Friday, February 1, 2013

A Ride on the Trails

I'm fortunate to have my husband home from work on Fridays when all the kids are still in school, the neighbors at work, and the trash trucks parked in their yards, because it makes for a perfect trail riding day.  I don't know what I'd do without being able to bring someone along with me either on foot or on another horse while I train my horses to behave themselves out there in the wide open desert.  It's a psychological thing, I know.  Somehow I feel better knowing that should something happen, at least someone can call for help.  When my horse trainer walked with me that one day as I rode Bombay on the trails, she said, "I'm not going to let you get killed out here, so you can stop worrying."

I thought, "What's she gonna do?  My horse can take off way faster than she can grab him.  It's really all up to me to remember what to do and have the right timing."

With that thought, I realized that it almost doesn't matter if I have someone with me or not, but still I feel better having someone with me in these initial test runs with each horse.  Plus my husband likes his exercise and it gives me someone to talk to.

With each ride, I try to do something outside of my horse's and/or my comfort zone.  I know that in horse time we are making a lot of progress, but in my time progress feels painfully slow.  Everything involves such tiny baby steps, but once we are past a hurdle I know that each day forward that hurdle will get easier to jump.

One thing that's been on my mind is whether or not to do extensive groundwork right before a trail ride.  When I was taking equitation lessons, my instructor showed up early one day and watched me from his car.  I didn't have a wristwatch, so I wasn't aware of what time it was.  I didn't want to make him wait while I lunged my horse a long time, so I cut it short after about five minutes and then mounted.  He got out of his car and started yelling at me for not lunging my horse long enough.  He said that for safety's sake, I should lunge him for at least 20 minutes, preferably half an hour before riding.

Then when I sent Gabbrielle off to a dressage trainer, she told me not to waste time lunging, because the horse needs to learn to be ready to take you where you need to go when you need to go.  Doing all that preparatory work just sets the horse up with expectations and makes it more difficult for both of you should you not have all that extra time to spare some day.  I knew that in reality the horse trainer had so many horses to train and not enough people on her staff, so she literally didn't have the time to do groundwork and lunge a horse before riding.

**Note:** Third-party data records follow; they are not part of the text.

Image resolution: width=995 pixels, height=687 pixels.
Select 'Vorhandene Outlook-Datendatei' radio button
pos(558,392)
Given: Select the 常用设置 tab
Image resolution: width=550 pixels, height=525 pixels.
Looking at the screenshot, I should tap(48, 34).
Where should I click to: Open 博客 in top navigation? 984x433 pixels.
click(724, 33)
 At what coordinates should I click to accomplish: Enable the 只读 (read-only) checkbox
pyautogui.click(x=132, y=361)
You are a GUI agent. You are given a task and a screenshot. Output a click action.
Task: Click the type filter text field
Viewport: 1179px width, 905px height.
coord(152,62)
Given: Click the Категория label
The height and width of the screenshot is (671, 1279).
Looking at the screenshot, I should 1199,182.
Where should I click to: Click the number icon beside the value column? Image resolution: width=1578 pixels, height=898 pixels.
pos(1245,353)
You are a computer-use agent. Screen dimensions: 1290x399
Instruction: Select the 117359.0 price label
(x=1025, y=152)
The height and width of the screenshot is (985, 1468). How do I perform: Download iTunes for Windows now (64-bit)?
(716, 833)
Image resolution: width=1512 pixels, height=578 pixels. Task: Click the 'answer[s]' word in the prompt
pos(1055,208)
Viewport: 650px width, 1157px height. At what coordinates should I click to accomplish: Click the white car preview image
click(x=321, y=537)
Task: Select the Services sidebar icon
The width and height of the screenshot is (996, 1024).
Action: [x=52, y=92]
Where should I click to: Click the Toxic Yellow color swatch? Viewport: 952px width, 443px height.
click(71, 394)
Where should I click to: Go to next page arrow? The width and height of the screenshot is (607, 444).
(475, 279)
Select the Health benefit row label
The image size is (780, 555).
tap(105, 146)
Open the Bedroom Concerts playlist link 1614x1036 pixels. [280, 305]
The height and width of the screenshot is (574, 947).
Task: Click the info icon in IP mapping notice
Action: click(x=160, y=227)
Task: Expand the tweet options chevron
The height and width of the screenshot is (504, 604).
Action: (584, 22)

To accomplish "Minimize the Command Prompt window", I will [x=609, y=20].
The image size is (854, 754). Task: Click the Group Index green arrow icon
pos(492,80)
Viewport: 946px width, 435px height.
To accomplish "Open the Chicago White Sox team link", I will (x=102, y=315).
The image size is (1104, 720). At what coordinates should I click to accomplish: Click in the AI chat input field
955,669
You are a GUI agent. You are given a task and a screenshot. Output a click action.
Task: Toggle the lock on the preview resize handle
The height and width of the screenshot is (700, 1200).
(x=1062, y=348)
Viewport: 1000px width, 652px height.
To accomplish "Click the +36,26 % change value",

Out here in Arizona, I never see people lunging their horses.  They just saddle up and go.  I love that.

Realistically, I do have to lunge my horses a little bit to help get the bloat out of their bellies so that I can tighten the cinch.  So, today I only lunged Bombay for a couple of minutes and then mounted him on the driveway without riding him in the arena before the trail ride.  I wanted to see if he was any easier or harder to control.  I found that he was more willing to move out to the trails without being worked hard beforehand.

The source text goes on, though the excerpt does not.